Securing devices at home and work is a new challenge for families and for companies. The mass shift to working from home started at the very beginning of the pandemic and is going to be the new normal for the near future. We have blurred the lines between work and home, and the same applies to our computers and devices and those in the home using them.
So, what is the problem?
For one our corporate systems usually have a much greater level of security applied to them. This is usually done through software and procedures. How many of us use a VPN for our corporate devices, but not for our home ones? How many of us have enterprise-level security on our home Wi-Fi networks? This opens endless possibilities for cybercriminals, keen to compromise the safety of our data.
Secondly as majority of corporate employees are continuing to work from home, with less than enterprise level security, this has introduced what was once a relative minor issue in technology; exposure from the employees’ family. Now the employees’ home devices as well as the individuals using them is a security priority as much as a direct breach to the corporate organization. Harder to protect and just as catastrophic. Just look at the recent events our own Michael R Sheehan described in his LinkedIn article Lack of Education is the Power of Theft, it shows the ease cybercriminals can access end users and their personal equipment.

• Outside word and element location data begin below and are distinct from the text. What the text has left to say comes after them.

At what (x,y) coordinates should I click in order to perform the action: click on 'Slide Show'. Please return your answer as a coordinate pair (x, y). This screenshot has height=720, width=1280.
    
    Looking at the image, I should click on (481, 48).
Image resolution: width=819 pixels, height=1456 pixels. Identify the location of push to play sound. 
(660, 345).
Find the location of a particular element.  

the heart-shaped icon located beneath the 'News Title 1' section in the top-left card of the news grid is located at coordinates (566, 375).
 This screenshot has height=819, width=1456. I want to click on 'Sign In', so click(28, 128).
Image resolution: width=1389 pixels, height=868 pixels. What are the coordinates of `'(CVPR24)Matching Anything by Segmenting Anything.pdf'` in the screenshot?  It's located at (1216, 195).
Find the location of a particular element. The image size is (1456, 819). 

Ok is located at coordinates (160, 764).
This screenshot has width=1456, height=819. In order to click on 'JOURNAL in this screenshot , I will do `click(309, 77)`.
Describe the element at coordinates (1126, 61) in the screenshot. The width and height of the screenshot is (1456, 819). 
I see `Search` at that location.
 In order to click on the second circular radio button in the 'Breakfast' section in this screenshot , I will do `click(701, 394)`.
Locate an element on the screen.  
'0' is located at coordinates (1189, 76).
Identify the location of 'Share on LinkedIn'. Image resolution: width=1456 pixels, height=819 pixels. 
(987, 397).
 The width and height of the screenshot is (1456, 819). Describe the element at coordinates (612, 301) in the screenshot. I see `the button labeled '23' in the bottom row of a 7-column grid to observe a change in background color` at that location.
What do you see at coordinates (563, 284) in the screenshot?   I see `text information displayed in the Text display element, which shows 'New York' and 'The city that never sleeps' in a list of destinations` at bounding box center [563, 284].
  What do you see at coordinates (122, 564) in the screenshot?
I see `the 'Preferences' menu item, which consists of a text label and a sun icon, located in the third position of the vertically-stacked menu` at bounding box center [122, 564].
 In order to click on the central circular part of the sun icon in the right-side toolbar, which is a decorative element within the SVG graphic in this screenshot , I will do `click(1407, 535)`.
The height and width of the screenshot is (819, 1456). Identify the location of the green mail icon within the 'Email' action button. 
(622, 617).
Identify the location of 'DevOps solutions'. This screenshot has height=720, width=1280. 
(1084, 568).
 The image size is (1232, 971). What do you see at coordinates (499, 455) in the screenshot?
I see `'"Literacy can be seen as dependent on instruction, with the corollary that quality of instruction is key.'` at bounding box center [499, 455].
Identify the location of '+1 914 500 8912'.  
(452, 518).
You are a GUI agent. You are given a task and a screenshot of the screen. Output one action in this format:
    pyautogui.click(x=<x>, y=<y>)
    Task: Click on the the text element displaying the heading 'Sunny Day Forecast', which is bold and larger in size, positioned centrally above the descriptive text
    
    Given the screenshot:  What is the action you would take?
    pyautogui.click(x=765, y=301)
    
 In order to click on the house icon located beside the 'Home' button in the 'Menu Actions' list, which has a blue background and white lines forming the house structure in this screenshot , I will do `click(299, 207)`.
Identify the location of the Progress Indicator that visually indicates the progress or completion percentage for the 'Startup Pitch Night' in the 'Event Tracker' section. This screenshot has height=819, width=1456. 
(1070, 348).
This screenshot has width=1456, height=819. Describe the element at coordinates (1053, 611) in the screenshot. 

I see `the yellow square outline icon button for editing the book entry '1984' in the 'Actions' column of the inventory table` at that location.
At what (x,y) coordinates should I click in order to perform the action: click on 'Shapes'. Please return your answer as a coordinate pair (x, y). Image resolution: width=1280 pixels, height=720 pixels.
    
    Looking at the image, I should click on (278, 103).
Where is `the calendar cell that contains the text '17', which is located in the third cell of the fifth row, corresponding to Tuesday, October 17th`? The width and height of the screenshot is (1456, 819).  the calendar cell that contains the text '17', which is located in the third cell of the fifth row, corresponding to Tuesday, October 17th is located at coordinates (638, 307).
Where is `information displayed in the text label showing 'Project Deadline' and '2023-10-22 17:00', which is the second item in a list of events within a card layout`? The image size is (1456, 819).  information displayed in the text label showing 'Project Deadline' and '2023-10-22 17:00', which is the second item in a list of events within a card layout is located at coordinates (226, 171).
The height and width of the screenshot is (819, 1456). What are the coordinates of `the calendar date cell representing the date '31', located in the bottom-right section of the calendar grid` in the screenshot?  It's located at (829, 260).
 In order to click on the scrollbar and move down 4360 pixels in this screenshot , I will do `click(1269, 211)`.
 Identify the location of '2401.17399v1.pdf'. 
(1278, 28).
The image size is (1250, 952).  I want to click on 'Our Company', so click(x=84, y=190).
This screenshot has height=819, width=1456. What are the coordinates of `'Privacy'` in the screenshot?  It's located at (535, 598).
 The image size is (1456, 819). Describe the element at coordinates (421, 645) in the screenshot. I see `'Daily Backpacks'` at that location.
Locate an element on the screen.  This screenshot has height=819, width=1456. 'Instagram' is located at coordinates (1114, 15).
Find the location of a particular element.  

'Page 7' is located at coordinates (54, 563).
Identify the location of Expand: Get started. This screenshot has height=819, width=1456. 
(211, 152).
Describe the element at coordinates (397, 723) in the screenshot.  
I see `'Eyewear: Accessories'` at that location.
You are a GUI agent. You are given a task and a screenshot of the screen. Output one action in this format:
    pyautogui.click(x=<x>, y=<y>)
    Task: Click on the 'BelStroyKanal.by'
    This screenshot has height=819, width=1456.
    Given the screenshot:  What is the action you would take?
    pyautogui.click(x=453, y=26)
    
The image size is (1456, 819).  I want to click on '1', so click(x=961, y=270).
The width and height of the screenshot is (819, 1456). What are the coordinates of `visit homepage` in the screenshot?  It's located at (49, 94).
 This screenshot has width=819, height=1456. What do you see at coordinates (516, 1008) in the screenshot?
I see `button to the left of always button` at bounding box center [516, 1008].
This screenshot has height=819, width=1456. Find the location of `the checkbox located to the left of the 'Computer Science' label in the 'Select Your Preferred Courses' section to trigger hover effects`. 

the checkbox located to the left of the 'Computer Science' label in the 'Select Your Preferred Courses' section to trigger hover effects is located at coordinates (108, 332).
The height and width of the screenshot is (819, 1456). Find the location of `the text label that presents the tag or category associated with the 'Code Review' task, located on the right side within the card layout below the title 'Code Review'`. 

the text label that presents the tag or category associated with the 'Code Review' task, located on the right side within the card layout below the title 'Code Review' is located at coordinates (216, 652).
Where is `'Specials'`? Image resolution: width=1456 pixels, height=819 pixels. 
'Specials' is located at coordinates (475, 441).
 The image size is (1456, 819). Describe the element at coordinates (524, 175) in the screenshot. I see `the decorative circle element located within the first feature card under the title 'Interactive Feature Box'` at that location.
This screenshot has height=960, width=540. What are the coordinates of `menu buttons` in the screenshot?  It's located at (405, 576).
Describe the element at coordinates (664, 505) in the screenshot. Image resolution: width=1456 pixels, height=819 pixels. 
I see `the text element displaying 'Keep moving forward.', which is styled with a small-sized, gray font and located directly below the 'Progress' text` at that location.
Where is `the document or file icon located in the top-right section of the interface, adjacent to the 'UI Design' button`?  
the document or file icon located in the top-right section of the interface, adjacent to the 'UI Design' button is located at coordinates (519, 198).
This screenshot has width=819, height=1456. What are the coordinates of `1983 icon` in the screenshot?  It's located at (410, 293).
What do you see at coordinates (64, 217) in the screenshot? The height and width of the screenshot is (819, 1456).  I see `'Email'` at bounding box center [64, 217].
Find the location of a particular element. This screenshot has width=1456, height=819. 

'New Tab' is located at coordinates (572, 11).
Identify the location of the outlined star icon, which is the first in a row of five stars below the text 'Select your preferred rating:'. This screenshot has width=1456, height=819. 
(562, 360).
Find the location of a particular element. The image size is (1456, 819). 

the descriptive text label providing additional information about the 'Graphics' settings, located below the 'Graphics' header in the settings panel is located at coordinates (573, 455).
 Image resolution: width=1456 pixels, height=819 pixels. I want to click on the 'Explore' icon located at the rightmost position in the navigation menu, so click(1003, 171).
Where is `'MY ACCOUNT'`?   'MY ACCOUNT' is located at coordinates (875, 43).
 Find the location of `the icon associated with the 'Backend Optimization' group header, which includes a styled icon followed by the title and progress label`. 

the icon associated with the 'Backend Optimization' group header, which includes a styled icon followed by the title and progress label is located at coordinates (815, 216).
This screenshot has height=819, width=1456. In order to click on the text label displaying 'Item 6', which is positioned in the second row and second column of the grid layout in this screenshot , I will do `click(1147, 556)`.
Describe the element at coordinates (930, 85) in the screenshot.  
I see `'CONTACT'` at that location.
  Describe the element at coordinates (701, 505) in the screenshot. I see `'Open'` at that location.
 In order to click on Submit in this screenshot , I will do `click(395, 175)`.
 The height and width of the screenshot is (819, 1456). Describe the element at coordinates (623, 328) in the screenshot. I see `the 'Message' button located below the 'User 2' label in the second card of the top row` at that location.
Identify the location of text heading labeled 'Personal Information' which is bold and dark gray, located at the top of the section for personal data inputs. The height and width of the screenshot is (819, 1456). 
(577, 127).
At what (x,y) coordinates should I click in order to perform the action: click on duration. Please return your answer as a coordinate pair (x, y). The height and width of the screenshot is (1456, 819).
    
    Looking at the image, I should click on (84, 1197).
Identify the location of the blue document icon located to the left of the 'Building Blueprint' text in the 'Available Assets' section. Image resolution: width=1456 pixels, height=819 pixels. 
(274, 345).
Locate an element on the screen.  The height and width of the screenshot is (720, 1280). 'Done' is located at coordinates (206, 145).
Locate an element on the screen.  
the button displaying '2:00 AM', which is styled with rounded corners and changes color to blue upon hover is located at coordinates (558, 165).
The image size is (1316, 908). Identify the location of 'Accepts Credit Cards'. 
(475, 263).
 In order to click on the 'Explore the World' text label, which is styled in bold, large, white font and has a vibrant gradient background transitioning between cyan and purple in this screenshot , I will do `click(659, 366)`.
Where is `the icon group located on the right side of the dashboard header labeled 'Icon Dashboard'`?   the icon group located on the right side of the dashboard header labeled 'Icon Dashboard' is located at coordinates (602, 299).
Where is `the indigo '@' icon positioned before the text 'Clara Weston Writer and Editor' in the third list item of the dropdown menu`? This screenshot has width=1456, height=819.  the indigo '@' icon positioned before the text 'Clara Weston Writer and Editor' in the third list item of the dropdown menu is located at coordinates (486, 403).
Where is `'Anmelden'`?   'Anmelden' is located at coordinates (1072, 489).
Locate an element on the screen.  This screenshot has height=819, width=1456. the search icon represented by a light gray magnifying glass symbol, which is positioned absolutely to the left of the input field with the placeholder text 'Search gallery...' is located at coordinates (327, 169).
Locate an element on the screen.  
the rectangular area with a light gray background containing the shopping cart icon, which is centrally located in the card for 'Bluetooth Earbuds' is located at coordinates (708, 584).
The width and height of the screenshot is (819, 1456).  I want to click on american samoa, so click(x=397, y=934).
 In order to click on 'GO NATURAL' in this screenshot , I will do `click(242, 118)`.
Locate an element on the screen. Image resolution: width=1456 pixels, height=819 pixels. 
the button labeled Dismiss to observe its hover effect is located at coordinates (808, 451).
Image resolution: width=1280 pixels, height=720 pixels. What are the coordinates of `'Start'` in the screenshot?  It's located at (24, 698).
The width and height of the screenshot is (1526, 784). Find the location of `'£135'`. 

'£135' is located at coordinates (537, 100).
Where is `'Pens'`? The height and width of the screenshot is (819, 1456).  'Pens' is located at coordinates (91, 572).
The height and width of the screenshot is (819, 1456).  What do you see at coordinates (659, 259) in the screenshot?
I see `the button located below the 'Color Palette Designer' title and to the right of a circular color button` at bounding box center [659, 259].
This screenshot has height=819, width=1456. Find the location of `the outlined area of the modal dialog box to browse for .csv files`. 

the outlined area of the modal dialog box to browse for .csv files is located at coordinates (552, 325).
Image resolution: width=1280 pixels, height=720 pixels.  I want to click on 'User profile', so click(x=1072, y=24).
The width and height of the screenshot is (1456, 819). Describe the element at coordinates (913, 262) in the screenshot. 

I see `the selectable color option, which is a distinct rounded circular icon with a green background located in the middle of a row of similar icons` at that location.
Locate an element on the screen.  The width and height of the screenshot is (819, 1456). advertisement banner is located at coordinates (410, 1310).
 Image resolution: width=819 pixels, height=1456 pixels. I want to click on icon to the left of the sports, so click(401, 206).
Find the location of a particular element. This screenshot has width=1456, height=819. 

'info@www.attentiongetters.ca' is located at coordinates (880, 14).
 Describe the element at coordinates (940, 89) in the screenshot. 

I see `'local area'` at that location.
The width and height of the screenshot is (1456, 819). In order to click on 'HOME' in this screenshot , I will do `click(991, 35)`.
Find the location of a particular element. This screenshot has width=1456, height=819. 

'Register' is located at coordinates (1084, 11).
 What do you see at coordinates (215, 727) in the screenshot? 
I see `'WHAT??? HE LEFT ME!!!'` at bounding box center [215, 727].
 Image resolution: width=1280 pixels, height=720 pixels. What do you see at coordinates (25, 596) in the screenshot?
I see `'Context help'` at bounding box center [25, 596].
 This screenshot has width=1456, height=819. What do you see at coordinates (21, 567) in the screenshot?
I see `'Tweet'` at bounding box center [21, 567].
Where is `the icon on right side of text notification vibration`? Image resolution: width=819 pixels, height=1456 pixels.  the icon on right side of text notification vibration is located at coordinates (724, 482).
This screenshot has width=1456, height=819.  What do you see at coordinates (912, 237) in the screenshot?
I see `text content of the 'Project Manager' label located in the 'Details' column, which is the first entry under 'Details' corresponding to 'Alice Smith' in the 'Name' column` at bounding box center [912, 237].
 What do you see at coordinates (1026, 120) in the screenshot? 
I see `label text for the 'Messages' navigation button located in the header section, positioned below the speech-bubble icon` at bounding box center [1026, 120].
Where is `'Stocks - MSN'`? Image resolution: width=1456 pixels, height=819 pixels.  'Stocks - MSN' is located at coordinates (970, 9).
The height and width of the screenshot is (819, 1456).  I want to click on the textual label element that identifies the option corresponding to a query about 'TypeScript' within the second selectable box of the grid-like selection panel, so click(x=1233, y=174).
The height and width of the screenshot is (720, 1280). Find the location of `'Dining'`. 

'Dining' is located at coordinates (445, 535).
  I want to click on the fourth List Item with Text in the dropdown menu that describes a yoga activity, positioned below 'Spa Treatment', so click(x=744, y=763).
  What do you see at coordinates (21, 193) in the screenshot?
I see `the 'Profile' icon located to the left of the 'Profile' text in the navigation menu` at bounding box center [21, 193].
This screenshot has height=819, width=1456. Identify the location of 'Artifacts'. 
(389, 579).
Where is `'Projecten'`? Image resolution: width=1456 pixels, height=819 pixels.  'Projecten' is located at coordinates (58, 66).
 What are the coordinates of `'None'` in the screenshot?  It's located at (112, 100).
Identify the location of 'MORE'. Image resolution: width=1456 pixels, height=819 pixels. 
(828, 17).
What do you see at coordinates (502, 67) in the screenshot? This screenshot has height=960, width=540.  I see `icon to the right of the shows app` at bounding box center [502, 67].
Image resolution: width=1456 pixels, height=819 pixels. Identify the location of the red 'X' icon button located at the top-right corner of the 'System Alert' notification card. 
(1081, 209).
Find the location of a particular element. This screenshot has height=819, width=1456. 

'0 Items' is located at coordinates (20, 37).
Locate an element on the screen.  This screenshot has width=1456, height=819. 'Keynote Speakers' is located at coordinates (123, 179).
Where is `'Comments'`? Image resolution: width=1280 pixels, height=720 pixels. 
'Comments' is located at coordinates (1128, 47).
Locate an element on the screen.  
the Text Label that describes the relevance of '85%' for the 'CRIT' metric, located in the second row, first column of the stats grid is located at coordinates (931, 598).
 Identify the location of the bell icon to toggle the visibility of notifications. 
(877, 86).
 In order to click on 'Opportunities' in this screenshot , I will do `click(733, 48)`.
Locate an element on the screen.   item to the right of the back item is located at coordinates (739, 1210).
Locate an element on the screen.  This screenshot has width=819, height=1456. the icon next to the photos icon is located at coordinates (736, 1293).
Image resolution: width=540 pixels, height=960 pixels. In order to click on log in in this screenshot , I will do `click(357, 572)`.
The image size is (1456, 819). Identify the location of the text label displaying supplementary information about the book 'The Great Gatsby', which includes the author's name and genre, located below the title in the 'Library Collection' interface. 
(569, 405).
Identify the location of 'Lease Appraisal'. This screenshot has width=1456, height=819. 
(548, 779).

It is now more crucial than ever to know how to separate work communication and devices from personal. Also how to keep them independently secure.
BOGO for the bad guys
Cybercriminals are more active than ever before, as this new corporate world presents a terrific opportunity to get access to a company (or several) by leveraging a home system on the same physical insecure home network. Now that is really the prize, access to a corporate infrastructure. All the data on people, places and things for the taking and selling.
Also due to the habits of people, the breach now has the possibility of gathering all the personal data of the first victim. Then a truly disheartening scenario is possible, the breach at the corporate enterprise continues to infect other home networks and gains access to new unrelated businesses.
This event is not farfetched nor a story for a thriller movie. If a breach happened in your corporate infrastructure and you have been using your company’s laptop to check your personal email or to access your bank account, now cybercriminals could have possible access to your personal information. What if your personal smartphone is compromised? If you have been using it for work-related activities, now criminals can get the same corporate info you have access to. It is a feast for them and a danger to you and your employer!
Corporate Bring Your Own Device programs compound this problem.
But my work system is secure, right?
Another common and false sense of security is that devices provided by employers are secure. No one would try to break into a laptop from your IT department, right? Wrong, almost any system can be breached, it is a matter of how much time and effort criminals want to put into it. While your work devices are usually going to be more secure than your personal ones, they are not invulnerable. Cybercriminals just work harder to compromise corporate accounts, but the rewards are worth it. Then there is the difficult discussion about the dubious actions of internal employees with a grudge. Theft from an internal employee who had all the keys to bypass the corporate security.
7 Tips on how to secure your devices at home and work
To help you improve the security of your home and corporate devices, we prepared a checklist of things you should remember:
- Do your best to separate your corporate devices from your personal ones. This can simply mean having two different computers. It can also mean increasing your home’s network security by having multiple vLAN to break out corporate, personal and IoT devices.
- Always use your corporate-supplied VPN. Regardless if you are on a guest, public or even your home Wi-Fi. Never connect you work or personal systems to a public Wi-Fi network without a VPN.
- Set up strong, long, and unique passwords for all devices you use and never share them with anyone. Use a Password Manager to control and secure them. Once you have a password manager, you should stop reusing the same password in multiple locations. Having unique passwords for all your accounts will compartmentalize or silo that one account should it ever be compromised.
- Configure Two Factor Authentication (2FA) and Multi Factor Authentication (MFA) wherever possible. This applies to both corporate and personal accounts. You should be leveraging phone calls and authenticator applications as well. SMS text messaging is no longer considered a secure method of communication.
- Keep all your devices updated to the latest version available and run security scans on a regular basis.
- Always confirm emails and texted links from family and friends. Remember they could have been breached and that link you just got could be part of the plan to extend the impact of victims. A few extra minutes verifying will save you financially and psychologically in the long run.
- Never leave your unlocked devices unattended. When working and stepping away from the device, always lock it. When you finish working, always log out and place your work laptop in a secure place. Infected, broken and improper use of corporate devices is on the rise with more parents working from home. Kids are typically curious not malicious, protect them as well as yourself.
These tips are an excellent starting point to securing both your home and corporate digital world.